On 29 March 2021, as vice-chair of NACI, Deeks said that "There is substantial uncertainty about the benefit of providing AstraZeneca COVID-19 vaccines to adults under 55 given the potential risks." She said that the risk of a cerebral venous sinus thrombosis blood clot was "potentially as high as one in 100,000, much higher than the one in one million risk believed before... Most of the patients in Europe who developed a rare blood clot after vaccination with AstraZeneca were women under age 55, and the fatality rate among those who develop clots is as high as 40%." In June 2021, Deeks delivered a presentation for CANVax outlining NACI's recommendations regarding "mixing and matching" of COVID-19 vaccines. She assisted the Nova Scotia Department of Health and Wellness in a promotion campaign for the vaccine program, including encouraging second doses to protect against new variants of COVID-19 and reassuring viewers that side effects are rare and well-tolerated. She later participated in Q&A-style videos answering common questions about COVID-19 vaccines for ages 5–11.

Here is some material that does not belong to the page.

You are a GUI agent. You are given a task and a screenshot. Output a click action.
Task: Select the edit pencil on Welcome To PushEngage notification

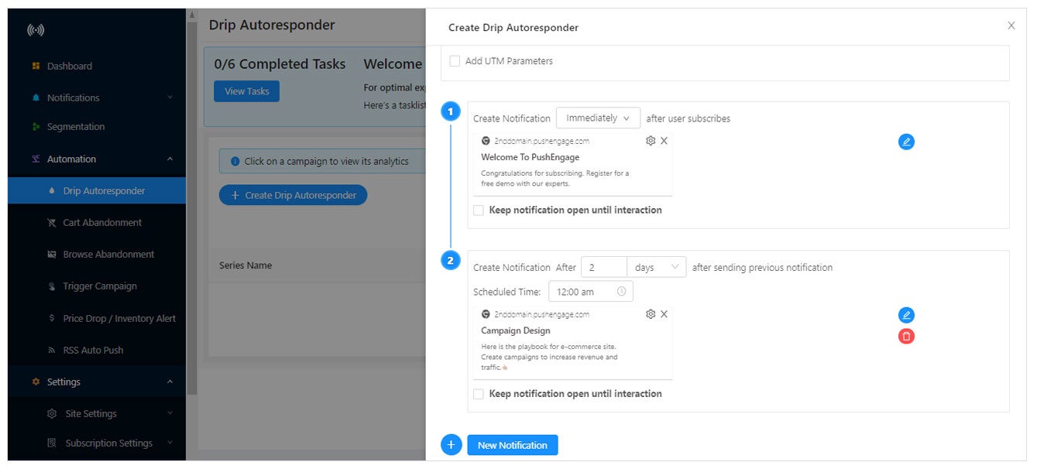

In October 2021, Deeks and Nova Scotia’s Chief Medical Officer of Health Dr. Robert Strang criticized media allegations that healthcare providers were failing to identify and report adverse reactions to the COVID-19 vaccines, asserting that the risk of a serious adverse event was "about seven for every 100,000". Deeks was among the public health experts invited to a public debate during the Freedom Convoy by a group including anti-mandate doctors Paul E. Alexander, Roger Hodkinson and Byram Bridle.

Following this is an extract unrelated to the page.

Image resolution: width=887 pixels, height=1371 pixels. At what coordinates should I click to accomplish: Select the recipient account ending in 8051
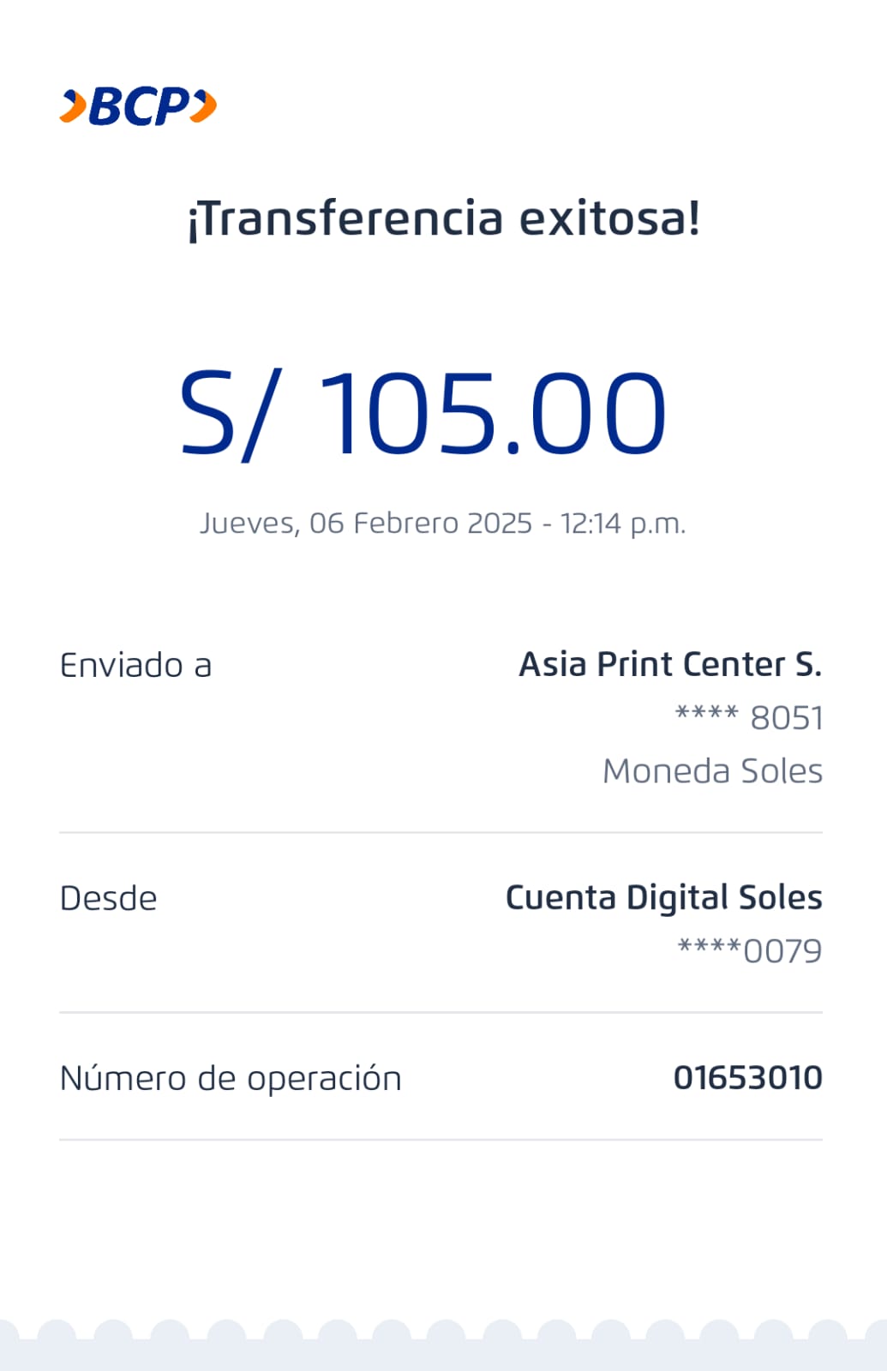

Deeks is a member of the Advisory Committee on Immunization Practices as a liaison representative on behalf of NACI.

== Research ==
Deeks' areas of research interest include communicable disease outbreaks, vaccine safety, vaccine program evaluation, human papillomavirus vaccine, herpes zoster vaccine, and polio eradication.

=== Digital health ===
She collaborated in 2015 with the founders of Sigvaria Mobile Technologies Inc. on a paper exploring the benefits and challenges of using mobile devices as a method of centralizing storage and access to individual vaccination information, as well as for use in cross-border travel. Sigvaria developed ImmunizeCA, a smartphone application with various vaccine-related capabilities resembling an early version of a digital vaccine passport.

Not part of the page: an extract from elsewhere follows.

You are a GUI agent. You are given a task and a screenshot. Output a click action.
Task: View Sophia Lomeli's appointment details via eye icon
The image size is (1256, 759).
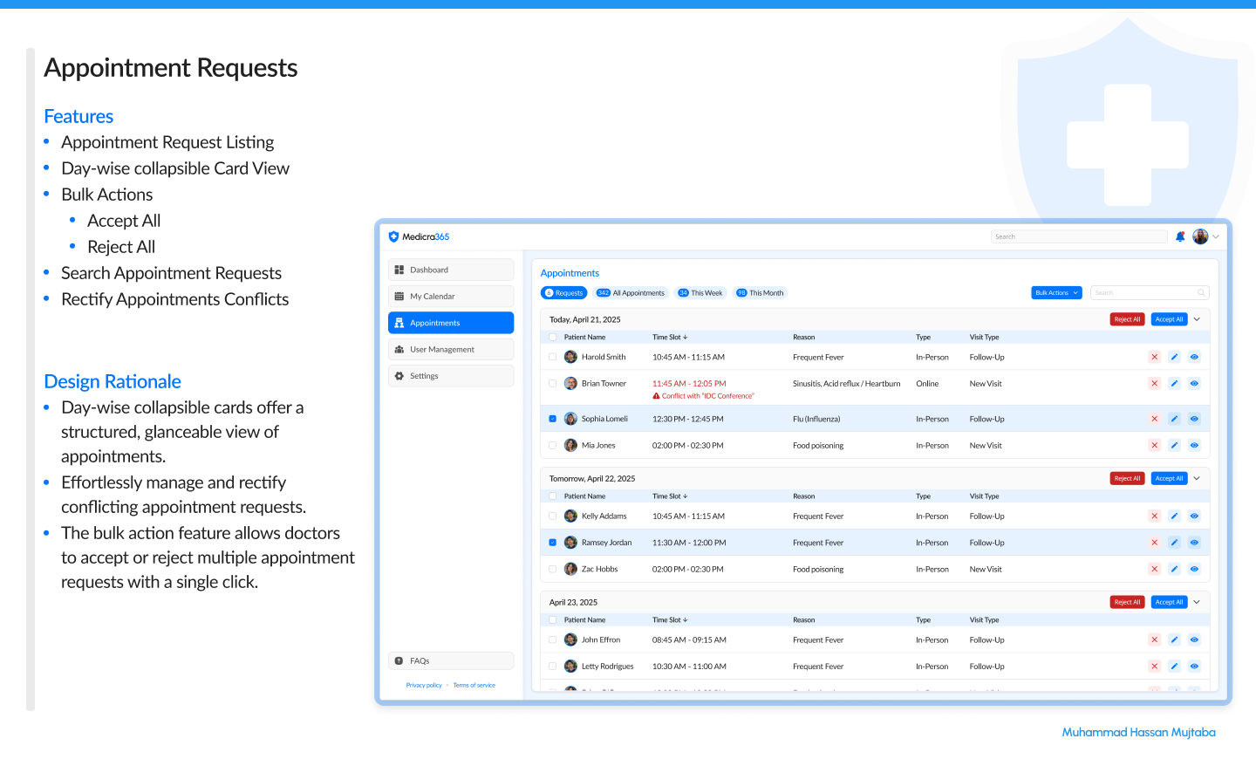pos(1194,419)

=== Infectious diseases ===
Deeks is the co-investigator of an ongoing Canadian Institutes of Health Research (CIHR) grant-funded study investigating Ontario's preparedness for the return of measles. She has also worked with researchers at SickKids to study the development of asthma following severe respiratory syncytial virus infection.

=== Vaccine safety ===
Deeks participated in a 2015 simulation study exploring the relationship between influenza vaccination and Guillain–Barré syndrome, which found an overall decrease in risk of acquiring the syndrome after receiving a flu shot. She was also co-author on a 2018 paper evaluating paediatric vaccine safety, funded by the Bill & Melinda Gates Foundation and the Institute for Clinical Evaluative Sciences. A 2017 safety study reviewing rotavirus vaccines in Canada was co-authored by Deeks.

=== COVID-19 ===
Deeks is a principal investigator in the Canadian Immunization Research Network's "COVID-19 Vaccine Readiness" program at Dalhousie University, funded by a $3,516,000 grant from the Public Health Agency of Canada.

==Other positions==
Deeks is also or has been:
- an associate professor at the Dalla Lana School of Public Health, University of Toronto
- the vice-chair of Canada's National Advisory Committee on Immunization (NACI)
- the chair of NACI's Herpes Zoster Working Group
- a past chair of the WHO's Immunization Practices Advisory Committee
- a member of the Canadian Immunization Research Network (CIRN) Management Committee
- a member of the Public Health Agency of Canada's Canadian Federal/Provincial/Territorial Special Advisory Committee (SAC)

== Personal life ==
Shelley Deeks is married with two adult children. In her free time, Deeks enjoys sailing. Deeks is not a vegetarian.